In the accounting world, suspense accounts are temporary accounts that hold those financial transactions that an accountant keeps temporarily to use in the future with the relevant account heads. They are used sometimes used as total accounts, whereas in other cases, they arise from differences while making a trial balance. Even in the latter case, they are adjusted after finding out the differences. Suspense accounts are often used by accounting firms offering the best accounting services, as it allows instant identification and ramification for any mistakes in each account.
Use as a total account
Suspense accounts may be created for each category of asset or liability as required. For example, a suspense account of accounts receivables may be created to initially record all payments received from a party. This allows for quicker data entry. The account will then be reviewed by a senior official who may post adjustments along with checking for supporting documents. This way, the closing balance of the suspense account will be nil, or an amount that has not yet been adjusted but will be subsequently. However, suspense accounts should show a zero balance at the time of closing.
Illustration of total account
A business makes credit sales of $100,000 in a month. The sale is made up of two major contracts amounting to $35,000 and $40,000. The remaining $25,000 records revenue recognised against several smaller contracts. The accountant can record these smaller contracts in a suspense account at initial recording. During the closing period (the last days of the month), he will create new ledgers for each relevant party and adjust the suspense account against the newly created receivables accounts.
For correction of errors in trial balance
When the trial balance is not in balance, the difference is put into a suspense account. This newly created balance is then adjusted when errors are found out and are corrected. There are three types of errors that may result in the creation of a suspense account:
• addition errors – when figures in a ledger are incorrectly added, it may also be called casting error;
• posting error – when only one side of an entry is posted and the other one is omitted by mistake; and
• trial balance error – when a mistake is made when collecting data for creation of the trial balance.
Illustration of error correction
While creating the trial balance, an accountant noticed a difference amounting to $25,365 in the trial balance’s debit side. He created a single entry to tally the trial balance. Later, he reconciled the balance in detail and found that he had omitted a receivable amounting to $22,000. Therefore, he creates another single entry and adjusts the trial balance. The remaining balance is the suspense account amounting to $3,365.

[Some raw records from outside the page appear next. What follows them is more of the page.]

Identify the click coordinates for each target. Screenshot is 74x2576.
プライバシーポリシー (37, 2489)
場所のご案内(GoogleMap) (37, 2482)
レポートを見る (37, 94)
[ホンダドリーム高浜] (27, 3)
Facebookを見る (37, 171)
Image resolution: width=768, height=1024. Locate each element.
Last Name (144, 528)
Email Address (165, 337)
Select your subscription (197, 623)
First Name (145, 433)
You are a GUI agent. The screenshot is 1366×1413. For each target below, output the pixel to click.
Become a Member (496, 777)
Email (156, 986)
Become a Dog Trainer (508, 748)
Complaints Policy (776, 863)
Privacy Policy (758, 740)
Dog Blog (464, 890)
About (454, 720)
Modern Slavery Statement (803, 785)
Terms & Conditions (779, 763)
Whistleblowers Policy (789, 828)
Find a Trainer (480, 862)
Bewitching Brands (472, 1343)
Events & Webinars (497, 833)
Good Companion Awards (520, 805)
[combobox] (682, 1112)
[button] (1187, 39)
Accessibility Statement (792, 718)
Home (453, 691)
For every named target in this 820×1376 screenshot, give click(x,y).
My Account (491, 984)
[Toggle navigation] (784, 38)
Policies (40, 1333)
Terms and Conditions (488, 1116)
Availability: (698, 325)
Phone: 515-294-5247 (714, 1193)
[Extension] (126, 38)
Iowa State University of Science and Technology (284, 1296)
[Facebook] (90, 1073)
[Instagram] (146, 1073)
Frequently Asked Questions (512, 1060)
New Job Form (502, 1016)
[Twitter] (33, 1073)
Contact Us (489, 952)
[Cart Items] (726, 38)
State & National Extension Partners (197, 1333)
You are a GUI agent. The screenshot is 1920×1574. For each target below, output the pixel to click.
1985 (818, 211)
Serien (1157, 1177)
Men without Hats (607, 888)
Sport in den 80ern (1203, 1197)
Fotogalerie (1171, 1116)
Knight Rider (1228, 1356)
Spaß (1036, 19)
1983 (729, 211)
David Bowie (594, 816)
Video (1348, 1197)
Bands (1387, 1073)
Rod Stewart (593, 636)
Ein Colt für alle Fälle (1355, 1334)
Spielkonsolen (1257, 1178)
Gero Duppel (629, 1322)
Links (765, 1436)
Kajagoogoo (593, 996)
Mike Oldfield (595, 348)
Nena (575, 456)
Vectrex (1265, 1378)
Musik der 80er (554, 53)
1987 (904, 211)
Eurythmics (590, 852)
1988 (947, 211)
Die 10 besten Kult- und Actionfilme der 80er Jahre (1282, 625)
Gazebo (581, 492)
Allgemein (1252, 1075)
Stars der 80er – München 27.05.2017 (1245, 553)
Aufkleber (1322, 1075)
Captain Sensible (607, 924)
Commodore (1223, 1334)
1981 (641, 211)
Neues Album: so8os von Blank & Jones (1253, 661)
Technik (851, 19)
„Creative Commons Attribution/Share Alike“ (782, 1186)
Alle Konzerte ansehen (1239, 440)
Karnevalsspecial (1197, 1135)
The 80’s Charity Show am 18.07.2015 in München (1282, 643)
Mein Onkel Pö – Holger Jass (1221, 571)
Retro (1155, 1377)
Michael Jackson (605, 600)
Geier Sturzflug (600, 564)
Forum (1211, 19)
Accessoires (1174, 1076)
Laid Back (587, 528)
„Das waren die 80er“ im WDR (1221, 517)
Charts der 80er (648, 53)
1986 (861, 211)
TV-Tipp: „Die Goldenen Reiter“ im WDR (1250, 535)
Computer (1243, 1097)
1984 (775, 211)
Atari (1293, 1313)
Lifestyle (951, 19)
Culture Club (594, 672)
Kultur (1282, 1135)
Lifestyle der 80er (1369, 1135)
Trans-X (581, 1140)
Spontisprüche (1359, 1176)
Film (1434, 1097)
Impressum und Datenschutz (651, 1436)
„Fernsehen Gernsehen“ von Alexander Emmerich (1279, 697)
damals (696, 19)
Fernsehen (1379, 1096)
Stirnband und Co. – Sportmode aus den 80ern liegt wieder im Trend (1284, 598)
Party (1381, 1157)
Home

The accountant further finds that he had posted a credit entry in sales and a credit entry in cash amounting to $1,500, thus creating an extra credit balance. He corrects this by posting an amount of $3,000 in the debit side of the cash account and on the credit side of the suspense account. The remaining $365 was an error made in the totaling of a page of the ledger, which was corrected and an adjustment posted.
However, always remember the following principles:
• An item on the wrong side of an account must be corrected by an adjustment equal to twice the amount of the original error (once to cancel the error and once to place the item on the correct side of the account).
• Some errors do not affect the double entry. An example would be a balance on a sales ledger account copied incorrectly onto a summary of balances for inclusion in the trial balance. The summary of balances should be amended and a one-sided entry in the journal prepared to correct the Suspense account. Such errors do not require to be corrected by debit and credit entries.